CASE STUDY: Subrogation & Coordination of Benefits

A Medical Provider treated the victim of a serious mowing accident which resulted in partial amputation. Insurance was verified at the time of patient admission at 80%-20% coverage with a $1,000 deductible. The medical bill, which totaled more that $75,000, was filed immediately after the patient’s discharge.

The Carrier refused payment based on a subrogation clause within the self-funded policy which gave the carrier the right to pursue third parties for reimbursement. Subrogation is the process by which insurers recover amounts paid to their policyholders from third parties who are responsible for causing damages. According to the carrier’s attorney, the family was filing suit to try to force the homeowner’s coverage to pay for certain expenses, including loss of the use of a limb. The attorney stated they would not pay until the patient signed an agreement stating any payment received from the homeowner’s coverage would be paid back to the self-funded plan until full restitution was made to the self-funded carrier. Any amount left over would be retained by the patient for her suffering and loss of the limb.

A copy of the policy was obtained. The subrogation clause clearly indicated that the self-funded Carrier had the right to restitution under any third party liability coverage. Therefore, the attempt by the Carrier’s attorney to obtain an additional agreement was unnecessary and merely delayed payment of the claim, a violation of the state’s Timely Payment Statute and the Unfair Trade Practices Act. Further, the medical claims must first be paid in order for the subrogation clause to be activated.

The provider appealed citing both the policy language and several cases wherein subrogation issues rest on the theory that payment is made by the medical payor first. The provider also requested that the matter be formerly appealed before the self-funded plan’s board of directors and also communicated to the patient’s attorney the need for both parties to put pressure on the self-funded carrier for payment.
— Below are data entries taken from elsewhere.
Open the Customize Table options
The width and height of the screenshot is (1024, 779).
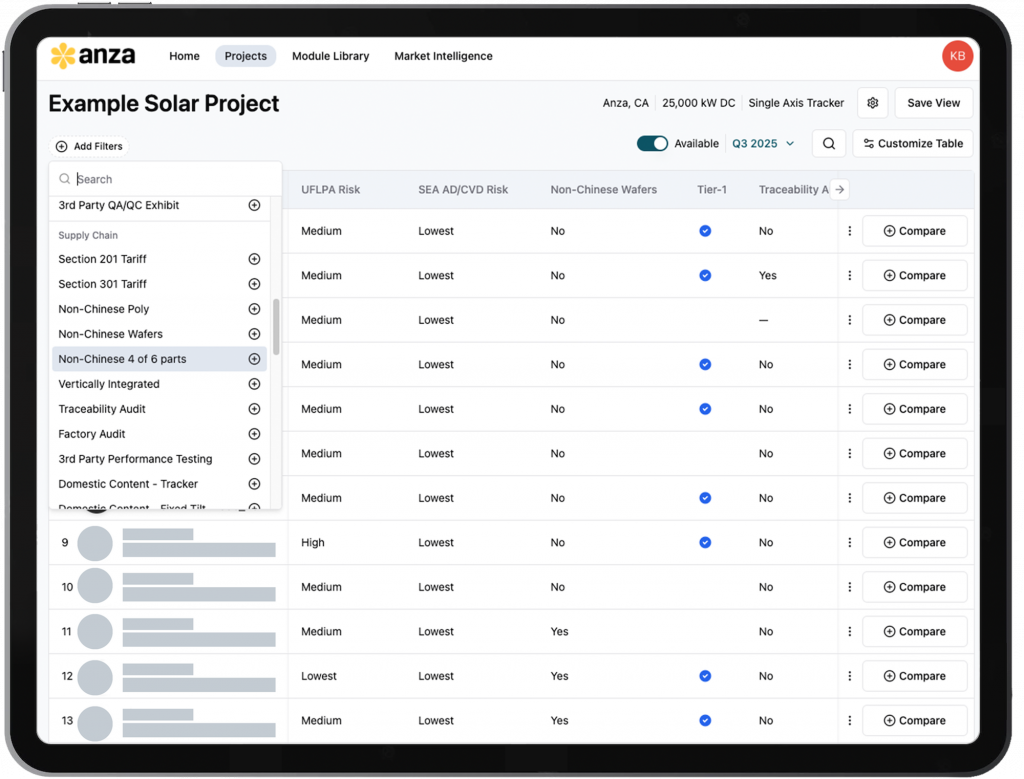(913, 144)
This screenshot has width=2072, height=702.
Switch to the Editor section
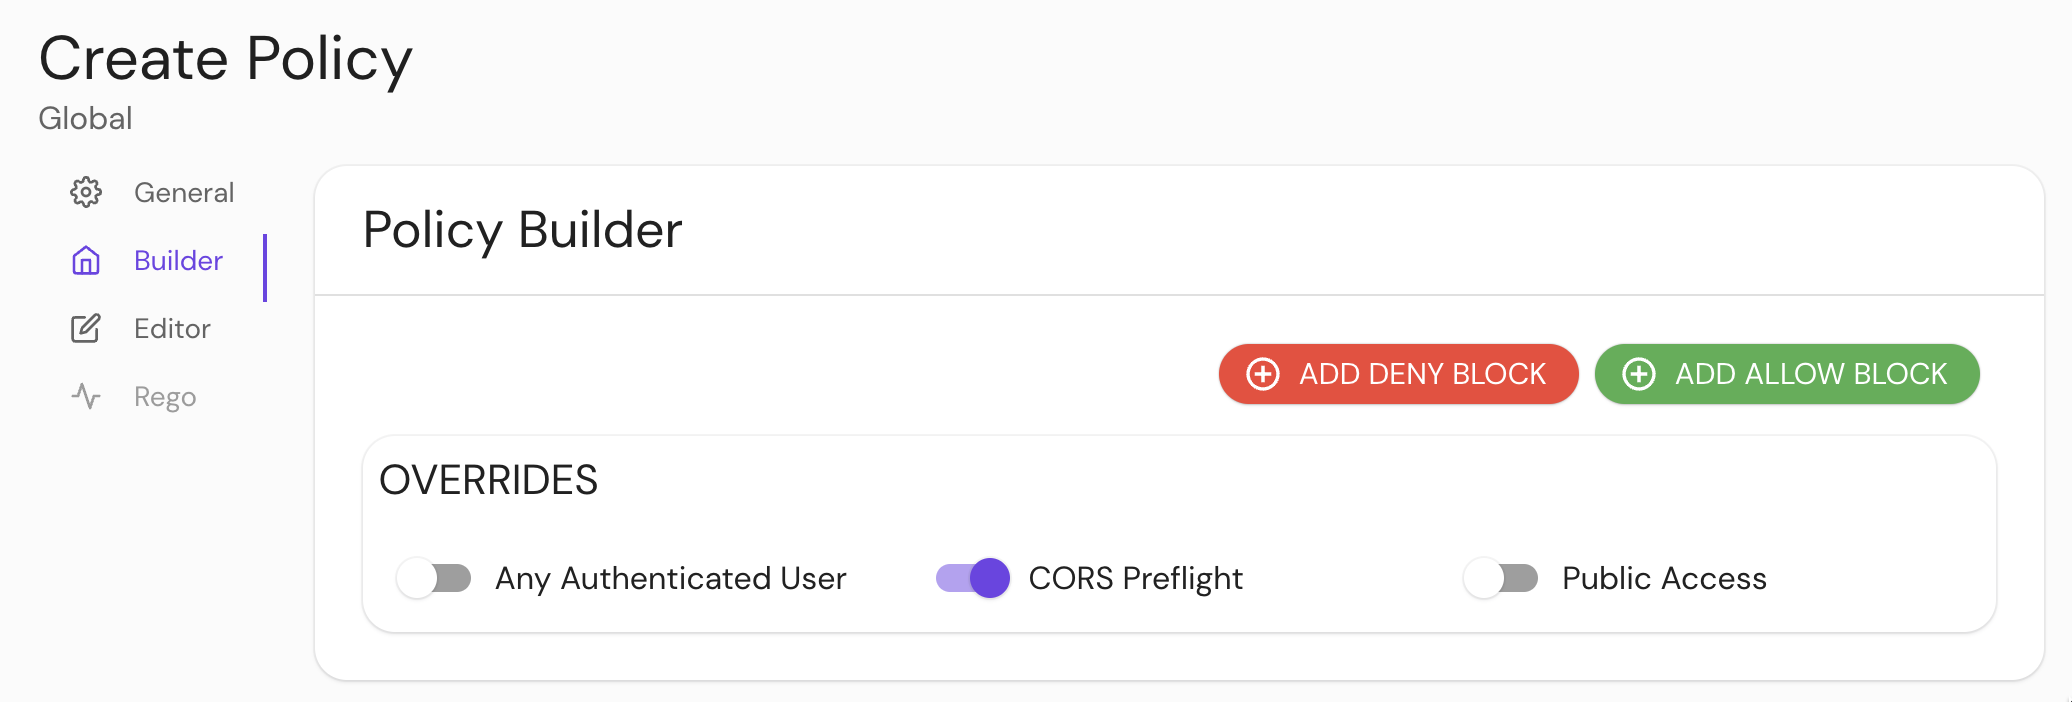172,328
He agreed and also decided to ask the patient to sign the additional subrogation agreement requested by the carrier.

The board of directors for the self-funded group met and voted to pay the outstanding medical expenses without further delay.

Application For Your Facility

In any coordination of benefits issue, the only victim is the medical provider. There is plenty of insurance to protect the patient. The carriers generally pay less because the liability is spread out over multiple carriers. And the provider has to sit with an unpaid claim while everybody else sorts out the payment method. Such claims should be vigorously pursued against the primary payor, generally the accident and health carrier, for immediate payment because many subrogation clauses indicated that the primary carrier cannot pursue its right to subrogation until the medical claim has been paid. You may want to cite your state’s timely payment statute in your correspondence to the carriers. Also, it is important for every provider to understand both state medical lien laws and subrogation laws.